Can you return, word for word, the lines of the listing below, starting at the line containing "funding [683, 1006]" and ending at the line containing "themselves (791, 1065)", with both of those lines included?

* _RECORDS SUPPLIED_:
========================================================================

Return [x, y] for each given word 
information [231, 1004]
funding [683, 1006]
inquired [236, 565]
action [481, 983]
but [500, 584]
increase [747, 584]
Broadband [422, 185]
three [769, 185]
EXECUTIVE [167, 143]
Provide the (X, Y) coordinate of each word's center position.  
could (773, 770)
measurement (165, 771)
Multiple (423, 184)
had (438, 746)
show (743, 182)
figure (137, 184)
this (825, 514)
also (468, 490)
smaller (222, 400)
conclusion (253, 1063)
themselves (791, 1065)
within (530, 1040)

========================================================================

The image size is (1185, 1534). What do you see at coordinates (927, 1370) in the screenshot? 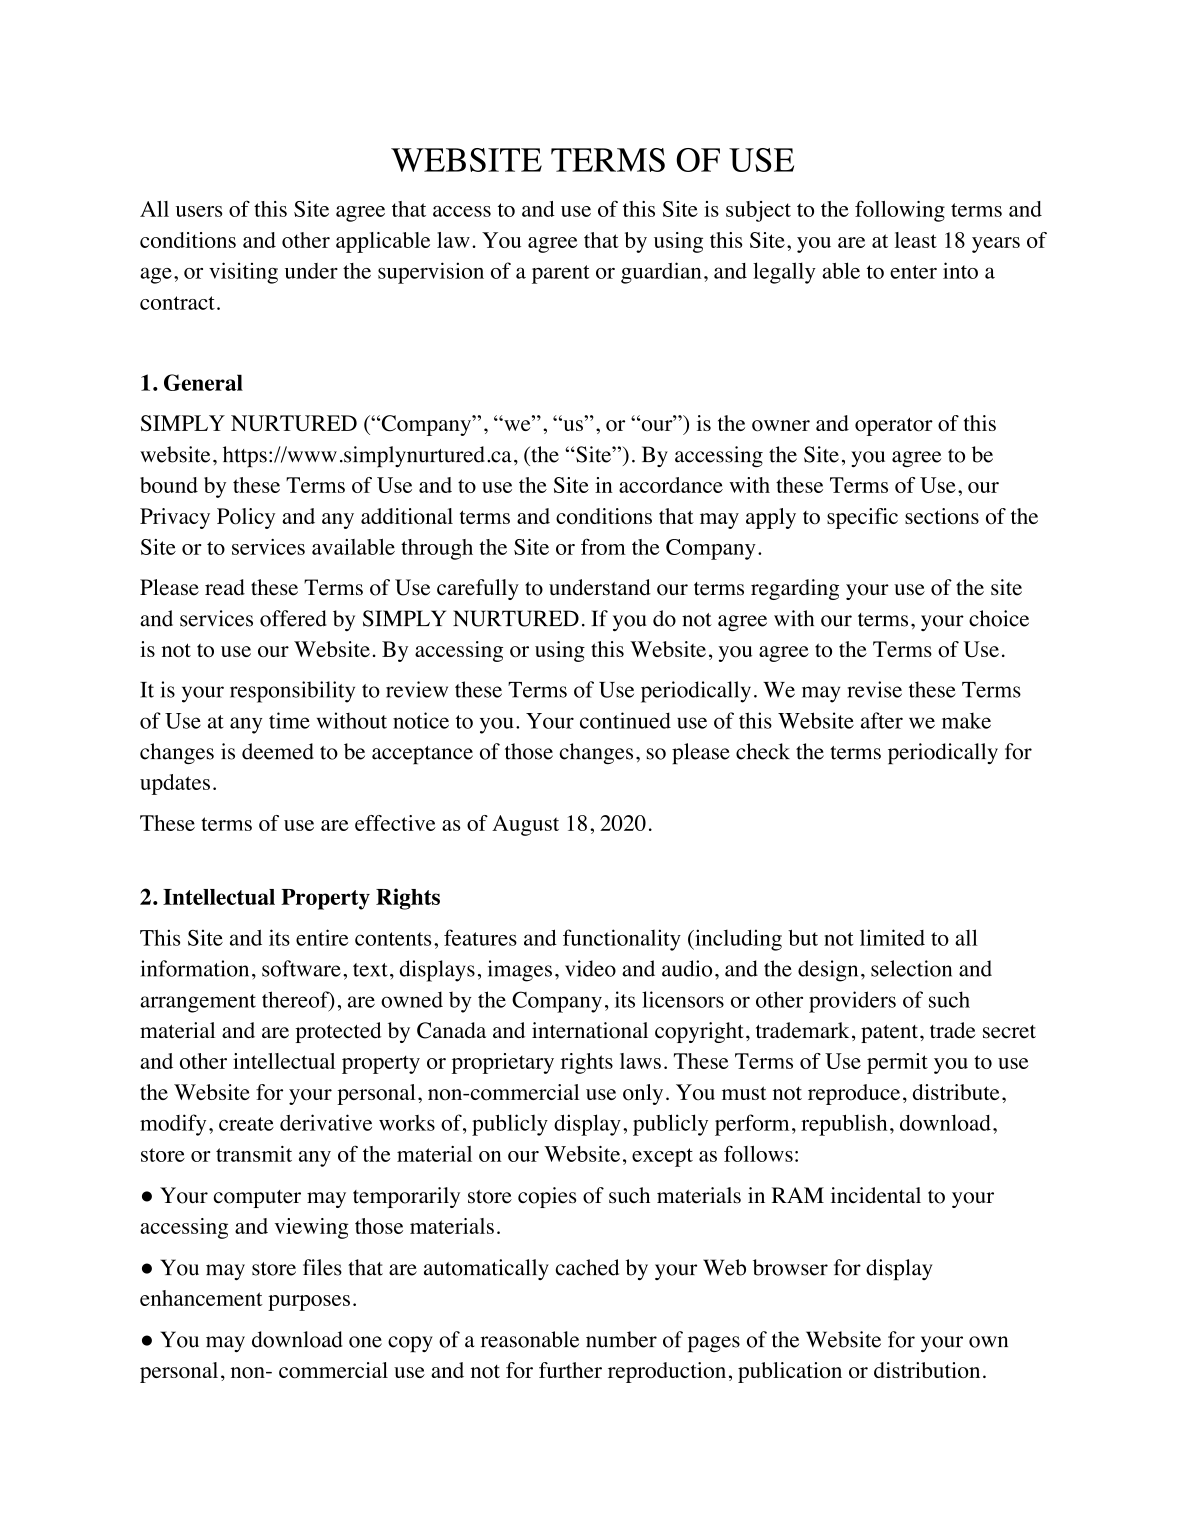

========================================================================

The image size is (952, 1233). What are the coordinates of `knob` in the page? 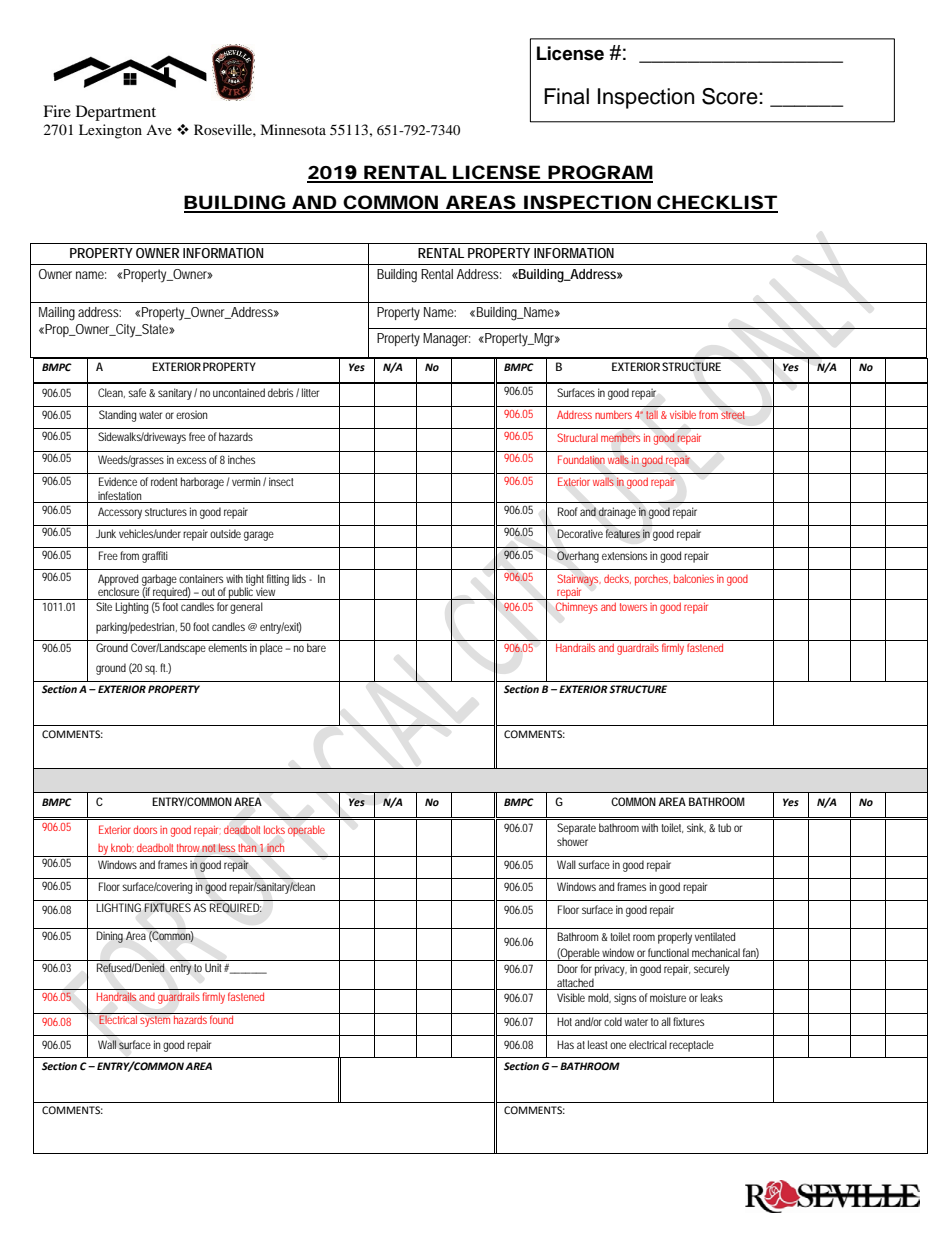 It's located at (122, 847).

========================================================================

* _THE ANSWER_:
funding [683, 1006]
inquired [236, 565]
action [481, 983]
but [500, 584]
increase [747, 584]
Broadband [422, 185]
three [769, 185]
EXECUTIVE [167, 143]
Provide the (X, Y) coordinate of each word's center position.  
could (773, 770)
measurement (165, 771)
Multiple (423, 184)
had (438, 746)
show (743, 182)
figure (137, 184)
this (825, 514)
also (468, 490)
smaller (222, 400)
conclusion (253, 1063)
themselves (791, 1065)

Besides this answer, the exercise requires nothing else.